Step 3: Illuminating the Box
Now, let's add OpenTelemetry. We aren't going to send this data to a dashboard just yet (that requires infrastructure like Jaeger or Honeycomb). Instead, we will use a ConsoleSpanExporter to print the "invisible" telemetry data directly to your terminal.
# instrumented.py
import os
from google import genai
# 1. Import OpenTelemetry classes
from opentelemetry import trace
from opentelemetry.sdk.trace import TracerProvider
from opentelemetry.sdk.trace.export import BatchSpanProcessor
from opentelemetry.sdk.resources import Resource, SERVICE_NAME
from opentelemetry.exporter.otlp.proto.grpc.trace_exporter import OTLPSpanExporter
from opentelemetry.instrumentation.google_generativeai import GoogleGenerativeAiInstrumentor
# 2. Setup the Tracer Provider with service name
resource = Resource(attributes={
SERVICE_NAME: "otel-llm"
})
trace.set_tracer_provider(TracerProvider(resource=resource))
# 3. Setup the OTLP Exporter
# Send traces to the Aspire dashboard via gRPC
otlp_exporter = OTLPSpanExporter(
endpoint=os.environ.get("OTEL_EXPORTER_OTLP_ENDPOINT", "http://aspire:18889"),
insecure=True
)
trace.get_tracer_provider().add_span_processor(
BatchSpanProcessor(otlp_exporter)
)
# 4. The Magic Line: Auto-Instrumentation
# This hooks into the Gemini library and automatically captures calls.
GoogleGenerativeAiInstrumentor().instrument()
# --- Your Standard Application Code Below ---
# Create a client using the google-genai SDK (required for instrumentation)
client = genai.Client(api_key=os.environ.get("GEMINI_API_KEY"))
print("π€ Asking the model...")
response = client.models.generate_content(
model="gemini-2.0-flash",
contents="Explain quantum entanglement in one sentence."
)
print(f"\n㪠Answer: {response.text}")
This uses the autoinstrumentation feature of OpenTelemetry to automatically capture calls to the Gemini library.

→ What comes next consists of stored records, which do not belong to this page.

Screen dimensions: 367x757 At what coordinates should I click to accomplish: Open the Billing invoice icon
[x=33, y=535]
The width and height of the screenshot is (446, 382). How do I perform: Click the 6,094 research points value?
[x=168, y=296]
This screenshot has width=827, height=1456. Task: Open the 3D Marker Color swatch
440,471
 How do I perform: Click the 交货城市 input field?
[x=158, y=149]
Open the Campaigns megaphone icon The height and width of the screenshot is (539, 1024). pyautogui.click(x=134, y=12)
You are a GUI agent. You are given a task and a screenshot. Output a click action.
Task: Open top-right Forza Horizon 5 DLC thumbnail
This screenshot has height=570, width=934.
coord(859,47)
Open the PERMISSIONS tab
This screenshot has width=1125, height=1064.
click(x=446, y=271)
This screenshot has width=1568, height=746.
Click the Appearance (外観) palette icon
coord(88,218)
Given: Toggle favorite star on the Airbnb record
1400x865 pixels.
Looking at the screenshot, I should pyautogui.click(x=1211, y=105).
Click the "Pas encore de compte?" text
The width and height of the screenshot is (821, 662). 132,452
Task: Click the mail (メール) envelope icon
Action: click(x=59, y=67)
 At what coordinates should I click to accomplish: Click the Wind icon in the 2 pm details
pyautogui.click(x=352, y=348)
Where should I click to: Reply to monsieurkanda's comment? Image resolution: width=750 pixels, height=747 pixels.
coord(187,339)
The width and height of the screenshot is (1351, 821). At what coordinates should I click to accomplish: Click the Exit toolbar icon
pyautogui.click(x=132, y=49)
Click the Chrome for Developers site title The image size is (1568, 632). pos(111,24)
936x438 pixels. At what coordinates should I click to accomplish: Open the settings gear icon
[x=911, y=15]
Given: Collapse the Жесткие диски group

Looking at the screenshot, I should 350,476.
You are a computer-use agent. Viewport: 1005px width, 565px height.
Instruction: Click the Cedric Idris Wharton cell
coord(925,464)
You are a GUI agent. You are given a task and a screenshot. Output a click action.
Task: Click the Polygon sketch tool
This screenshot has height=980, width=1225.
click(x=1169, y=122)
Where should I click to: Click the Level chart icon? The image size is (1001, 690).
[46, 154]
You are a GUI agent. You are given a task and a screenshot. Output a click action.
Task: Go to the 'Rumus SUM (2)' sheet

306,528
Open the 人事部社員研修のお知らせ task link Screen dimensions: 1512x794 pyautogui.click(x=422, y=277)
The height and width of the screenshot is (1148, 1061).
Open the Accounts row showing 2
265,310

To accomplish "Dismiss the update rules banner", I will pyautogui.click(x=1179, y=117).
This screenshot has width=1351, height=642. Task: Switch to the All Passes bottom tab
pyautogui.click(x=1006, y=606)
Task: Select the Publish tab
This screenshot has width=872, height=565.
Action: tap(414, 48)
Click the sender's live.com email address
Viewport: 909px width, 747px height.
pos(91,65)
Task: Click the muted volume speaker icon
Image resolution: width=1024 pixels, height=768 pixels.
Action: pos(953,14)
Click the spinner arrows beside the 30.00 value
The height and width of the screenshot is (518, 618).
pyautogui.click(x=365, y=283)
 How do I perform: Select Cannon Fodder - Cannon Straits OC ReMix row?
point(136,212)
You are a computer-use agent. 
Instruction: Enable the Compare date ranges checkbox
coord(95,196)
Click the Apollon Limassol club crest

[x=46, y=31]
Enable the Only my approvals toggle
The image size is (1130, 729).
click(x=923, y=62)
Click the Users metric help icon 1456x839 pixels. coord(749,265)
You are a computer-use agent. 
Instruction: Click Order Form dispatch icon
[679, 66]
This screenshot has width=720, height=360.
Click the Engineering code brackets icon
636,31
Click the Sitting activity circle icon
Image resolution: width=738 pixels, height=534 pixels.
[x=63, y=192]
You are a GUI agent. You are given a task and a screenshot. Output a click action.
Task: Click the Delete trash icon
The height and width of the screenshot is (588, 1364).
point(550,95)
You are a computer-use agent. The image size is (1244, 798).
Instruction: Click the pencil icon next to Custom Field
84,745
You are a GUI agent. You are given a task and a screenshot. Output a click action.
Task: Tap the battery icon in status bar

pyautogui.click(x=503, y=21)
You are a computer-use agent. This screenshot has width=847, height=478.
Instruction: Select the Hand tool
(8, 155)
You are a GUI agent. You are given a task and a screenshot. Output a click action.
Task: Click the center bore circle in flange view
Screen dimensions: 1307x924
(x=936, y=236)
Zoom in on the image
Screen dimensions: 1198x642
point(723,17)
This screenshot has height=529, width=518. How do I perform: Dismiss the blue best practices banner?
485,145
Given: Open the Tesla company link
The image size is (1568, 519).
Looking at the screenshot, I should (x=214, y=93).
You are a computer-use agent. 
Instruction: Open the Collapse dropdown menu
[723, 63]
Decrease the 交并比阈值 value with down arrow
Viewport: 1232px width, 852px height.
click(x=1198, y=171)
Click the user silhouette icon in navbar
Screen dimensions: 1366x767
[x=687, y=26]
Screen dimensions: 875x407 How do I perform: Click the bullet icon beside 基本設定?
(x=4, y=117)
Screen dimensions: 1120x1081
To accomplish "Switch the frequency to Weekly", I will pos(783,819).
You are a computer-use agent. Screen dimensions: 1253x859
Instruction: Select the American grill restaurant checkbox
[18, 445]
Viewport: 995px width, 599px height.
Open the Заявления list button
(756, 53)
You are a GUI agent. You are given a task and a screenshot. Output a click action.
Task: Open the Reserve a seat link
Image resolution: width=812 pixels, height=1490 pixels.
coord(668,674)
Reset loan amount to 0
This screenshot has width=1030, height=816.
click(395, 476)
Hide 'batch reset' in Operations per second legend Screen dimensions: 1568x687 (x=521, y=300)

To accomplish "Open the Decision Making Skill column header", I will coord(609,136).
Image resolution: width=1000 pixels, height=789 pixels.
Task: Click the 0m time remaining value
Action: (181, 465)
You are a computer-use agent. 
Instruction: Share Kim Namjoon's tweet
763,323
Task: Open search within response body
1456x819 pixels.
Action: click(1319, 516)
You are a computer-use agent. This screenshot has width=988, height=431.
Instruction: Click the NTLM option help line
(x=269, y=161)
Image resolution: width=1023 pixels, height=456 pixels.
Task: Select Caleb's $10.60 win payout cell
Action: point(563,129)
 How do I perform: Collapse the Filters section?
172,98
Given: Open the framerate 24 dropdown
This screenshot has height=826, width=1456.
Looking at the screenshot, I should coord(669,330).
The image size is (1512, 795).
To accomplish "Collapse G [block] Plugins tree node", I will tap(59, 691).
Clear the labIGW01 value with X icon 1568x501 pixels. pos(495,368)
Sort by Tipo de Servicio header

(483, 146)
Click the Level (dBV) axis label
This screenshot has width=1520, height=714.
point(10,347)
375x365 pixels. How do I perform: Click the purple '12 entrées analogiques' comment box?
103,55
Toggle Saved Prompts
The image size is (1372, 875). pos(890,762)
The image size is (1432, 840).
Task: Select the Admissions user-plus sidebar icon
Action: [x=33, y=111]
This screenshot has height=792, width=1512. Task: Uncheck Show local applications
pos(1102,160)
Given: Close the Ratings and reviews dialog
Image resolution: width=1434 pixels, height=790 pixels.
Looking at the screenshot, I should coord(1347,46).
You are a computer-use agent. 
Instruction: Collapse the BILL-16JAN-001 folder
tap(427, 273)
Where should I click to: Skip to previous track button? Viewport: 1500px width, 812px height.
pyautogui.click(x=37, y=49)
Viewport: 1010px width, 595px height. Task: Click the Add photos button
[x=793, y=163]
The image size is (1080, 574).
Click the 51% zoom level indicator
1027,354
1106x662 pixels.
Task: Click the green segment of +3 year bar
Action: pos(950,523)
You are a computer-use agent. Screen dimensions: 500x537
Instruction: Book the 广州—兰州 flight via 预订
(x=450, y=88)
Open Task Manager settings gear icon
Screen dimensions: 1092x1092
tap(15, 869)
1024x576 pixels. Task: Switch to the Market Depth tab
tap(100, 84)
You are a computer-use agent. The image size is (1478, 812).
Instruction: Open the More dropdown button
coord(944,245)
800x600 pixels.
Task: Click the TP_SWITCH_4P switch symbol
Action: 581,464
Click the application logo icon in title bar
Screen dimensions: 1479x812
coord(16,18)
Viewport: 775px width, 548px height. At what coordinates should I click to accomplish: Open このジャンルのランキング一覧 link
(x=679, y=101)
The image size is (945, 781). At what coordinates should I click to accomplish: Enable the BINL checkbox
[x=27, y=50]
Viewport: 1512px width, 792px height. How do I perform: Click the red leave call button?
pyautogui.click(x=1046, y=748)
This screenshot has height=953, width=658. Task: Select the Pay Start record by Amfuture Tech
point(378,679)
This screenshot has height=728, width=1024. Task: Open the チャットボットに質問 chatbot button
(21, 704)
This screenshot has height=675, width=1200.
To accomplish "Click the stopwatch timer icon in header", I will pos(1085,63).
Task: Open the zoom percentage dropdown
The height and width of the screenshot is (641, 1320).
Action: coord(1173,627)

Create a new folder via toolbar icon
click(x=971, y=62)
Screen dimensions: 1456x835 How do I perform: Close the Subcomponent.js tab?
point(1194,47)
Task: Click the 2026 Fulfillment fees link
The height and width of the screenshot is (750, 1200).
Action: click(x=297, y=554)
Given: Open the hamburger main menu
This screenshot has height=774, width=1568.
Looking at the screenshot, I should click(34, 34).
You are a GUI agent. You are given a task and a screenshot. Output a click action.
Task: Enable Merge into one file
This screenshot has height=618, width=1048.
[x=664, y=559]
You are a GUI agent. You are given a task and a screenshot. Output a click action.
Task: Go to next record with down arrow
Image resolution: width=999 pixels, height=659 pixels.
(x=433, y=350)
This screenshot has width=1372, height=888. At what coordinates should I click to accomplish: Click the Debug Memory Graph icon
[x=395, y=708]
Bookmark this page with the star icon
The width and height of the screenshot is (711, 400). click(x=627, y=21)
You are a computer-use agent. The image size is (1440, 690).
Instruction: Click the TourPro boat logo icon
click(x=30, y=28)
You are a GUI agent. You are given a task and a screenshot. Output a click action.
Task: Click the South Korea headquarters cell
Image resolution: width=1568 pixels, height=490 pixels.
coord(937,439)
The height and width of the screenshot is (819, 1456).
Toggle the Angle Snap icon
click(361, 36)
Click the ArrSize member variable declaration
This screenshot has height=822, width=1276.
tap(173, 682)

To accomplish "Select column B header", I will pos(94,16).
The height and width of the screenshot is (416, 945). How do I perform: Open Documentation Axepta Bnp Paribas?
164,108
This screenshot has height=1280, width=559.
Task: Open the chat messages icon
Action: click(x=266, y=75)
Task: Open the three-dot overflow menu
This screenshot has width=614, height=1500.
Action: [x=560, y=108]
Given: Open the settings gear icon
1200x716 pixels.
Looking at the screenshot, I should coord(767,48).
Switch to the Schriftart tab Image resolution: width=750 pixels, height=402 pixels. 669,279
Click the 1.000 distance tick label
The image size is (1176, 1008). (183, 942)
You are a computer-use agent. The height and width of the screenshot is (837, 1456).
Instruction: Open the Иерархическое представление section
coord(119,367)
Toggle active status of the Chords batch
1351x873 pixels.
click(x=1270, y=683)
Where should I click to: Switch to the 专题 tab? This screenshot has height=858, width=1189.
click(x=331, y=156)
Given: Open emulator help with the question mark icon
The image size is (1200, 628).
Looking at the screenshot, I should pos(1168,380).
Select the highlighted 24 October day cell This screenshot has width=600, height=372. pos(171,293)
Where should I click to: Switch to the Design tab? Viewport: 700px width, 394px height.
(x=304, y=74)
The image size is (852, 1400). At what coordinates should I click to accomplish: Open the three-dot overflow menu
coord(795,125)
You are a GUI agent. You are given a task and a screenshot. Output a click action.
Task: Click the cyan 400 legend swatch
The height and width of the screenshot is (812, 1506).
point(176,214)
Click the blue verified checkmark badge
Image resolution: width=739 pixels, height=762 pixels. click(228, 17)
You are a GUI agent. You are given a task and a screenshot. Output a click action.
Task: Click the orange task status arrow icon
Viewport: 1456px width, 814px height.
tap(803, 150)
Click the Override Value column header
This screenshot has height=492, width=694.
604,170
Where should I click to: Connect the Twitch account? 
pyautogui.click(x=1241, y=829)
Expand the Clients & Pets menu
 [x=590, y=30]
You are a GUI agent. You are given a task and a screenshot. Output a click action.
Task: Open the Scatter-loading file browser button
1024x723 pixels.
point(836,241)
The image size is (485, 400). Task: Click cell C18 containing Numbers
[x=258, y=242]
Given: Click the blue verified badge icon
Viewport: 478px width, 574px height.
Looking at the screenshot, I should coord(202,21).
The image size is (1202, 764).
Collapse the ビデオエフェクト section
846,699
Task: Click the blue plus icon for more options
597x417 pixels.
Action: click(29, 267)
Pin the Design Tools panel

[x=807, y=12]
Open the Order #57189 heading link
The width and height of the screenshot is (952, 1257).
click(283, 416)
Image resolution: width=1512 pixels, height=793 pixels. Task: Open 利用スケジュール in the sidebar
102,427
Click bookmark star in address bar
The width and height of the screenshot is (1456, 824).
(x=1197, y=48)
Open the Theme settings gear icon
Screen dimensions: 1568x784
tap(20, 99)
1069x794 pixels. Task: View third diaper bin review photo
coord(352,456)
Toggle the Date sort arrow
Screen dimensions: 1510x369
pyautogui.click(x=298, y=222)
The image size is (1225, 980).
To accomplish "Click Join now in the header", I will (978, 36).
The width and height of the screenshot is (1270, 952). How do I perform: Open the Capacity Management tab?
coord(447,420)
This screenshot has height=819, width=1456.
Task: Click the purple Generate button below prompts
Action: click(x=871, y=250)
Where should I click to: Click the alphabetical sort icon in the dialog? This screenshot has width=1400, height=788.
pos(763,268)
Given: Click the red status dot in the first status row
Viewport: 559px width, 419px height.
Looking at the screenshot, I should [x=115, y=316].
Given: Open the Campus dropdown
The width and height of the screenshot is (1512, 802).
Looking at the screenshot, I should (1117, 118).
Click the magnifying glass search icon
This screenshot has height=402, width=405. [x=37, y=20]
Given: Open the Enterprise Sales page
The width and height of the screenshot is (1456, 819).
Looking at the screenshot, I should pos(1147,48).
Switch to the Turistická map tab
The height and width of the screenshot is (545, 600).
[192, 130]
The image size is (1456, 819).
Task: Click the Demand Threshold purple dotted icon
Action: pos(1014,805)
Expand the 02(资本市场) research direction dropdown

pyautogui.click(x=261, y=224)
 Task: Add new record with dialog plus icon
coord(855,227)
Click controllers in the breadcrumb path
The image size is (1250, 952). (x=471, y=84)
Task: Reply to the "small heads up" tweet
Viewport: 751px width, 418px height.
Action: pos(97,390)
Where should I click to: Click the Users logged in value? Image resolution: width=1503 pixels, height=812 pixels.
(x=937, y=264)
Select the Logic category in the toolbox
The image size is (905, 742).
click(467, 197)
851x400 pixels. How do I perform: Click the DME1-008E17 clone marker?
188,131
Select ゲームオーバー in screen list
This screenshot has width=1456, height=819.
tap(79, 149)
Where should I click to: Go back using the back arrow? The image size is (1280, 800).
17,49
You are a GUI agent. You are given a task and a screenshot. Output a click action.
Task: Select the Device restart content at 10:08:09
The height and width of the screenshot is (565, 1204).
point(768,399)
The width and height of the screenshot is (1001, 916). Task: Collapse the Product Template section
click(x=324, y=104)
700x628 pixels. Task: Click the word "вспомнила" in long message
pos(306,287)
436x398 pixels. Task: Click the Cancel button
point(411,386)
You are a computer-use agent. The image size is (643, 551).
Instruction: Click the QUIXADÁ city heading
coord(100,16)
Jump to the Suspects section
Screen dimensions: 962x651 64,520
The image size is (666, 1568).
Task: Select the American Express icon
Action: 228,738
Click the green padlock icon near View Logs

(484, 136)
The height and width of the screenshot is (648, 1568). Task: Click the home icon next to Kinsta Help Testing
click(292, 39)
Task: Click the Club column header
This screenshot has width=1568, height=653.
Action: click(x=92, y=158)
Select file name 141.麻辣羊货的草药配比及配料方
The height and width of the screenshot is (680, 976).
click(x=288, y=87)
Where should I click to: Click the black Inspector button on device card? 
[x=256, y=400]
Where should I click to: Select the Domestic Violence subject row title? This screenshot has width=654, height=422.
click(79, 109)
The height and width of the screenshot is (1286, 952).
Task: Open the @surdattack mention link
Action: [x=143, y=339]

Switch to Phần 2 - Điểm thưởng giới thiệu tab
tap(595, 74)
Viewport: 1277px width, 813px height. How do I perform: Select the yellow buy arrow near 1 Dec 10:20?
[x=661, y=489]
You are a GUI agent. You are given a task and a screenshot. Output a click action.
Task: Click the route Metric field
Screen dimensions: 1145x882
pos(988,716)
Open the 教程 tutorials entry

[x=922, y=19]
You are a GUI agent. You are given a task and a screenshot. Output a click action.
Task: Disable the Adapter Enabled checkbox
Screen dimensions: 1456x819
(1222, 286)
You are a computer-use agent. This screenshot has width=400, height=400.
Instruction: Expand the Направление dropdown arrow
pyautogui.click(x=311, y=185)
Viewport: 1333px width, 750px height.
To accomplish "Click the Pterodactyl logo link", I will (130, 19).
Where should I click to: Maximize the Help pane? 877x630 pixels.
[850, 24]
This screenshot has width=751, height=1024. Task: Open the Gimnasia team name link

$ docker network create aspire-network
$ docker run -d --name aspire \
--network aspire-network \
-p 18888:18888 \
-p 18889:18889 \
-p 18890:18890 \
mcr.microsoft.com/dotnet/aspire-dashboard:latest
$ docker compose run --rm python python instrumented.py
π€ Asking the model...
π¬ Answer: Quantum entanglement is a phenomenon where two or more particles become linked in such a way that they share the same fate, no matter how far apart they are, instantaneously affecting each other's properties.
Step 4: Analysing the data
With Aspire running, you can look into the Aspire dashboard to see the results of the trace. This is the invisible becoming visible.
Look closely at the output (the Span). You will see key attributes that you didn't have to code manually:
- gen_ai.system: The provider used (e.g., openai).
- gen_ai.request.model: The model you actually requested.
- llm.usage.total_tokens: The exact cost of the query.
- duration: How long the LLM took to process (latency).
Conclusion
By adding just a few lines of code, we have moved from "hoping it works" to having concrete data on every interaction.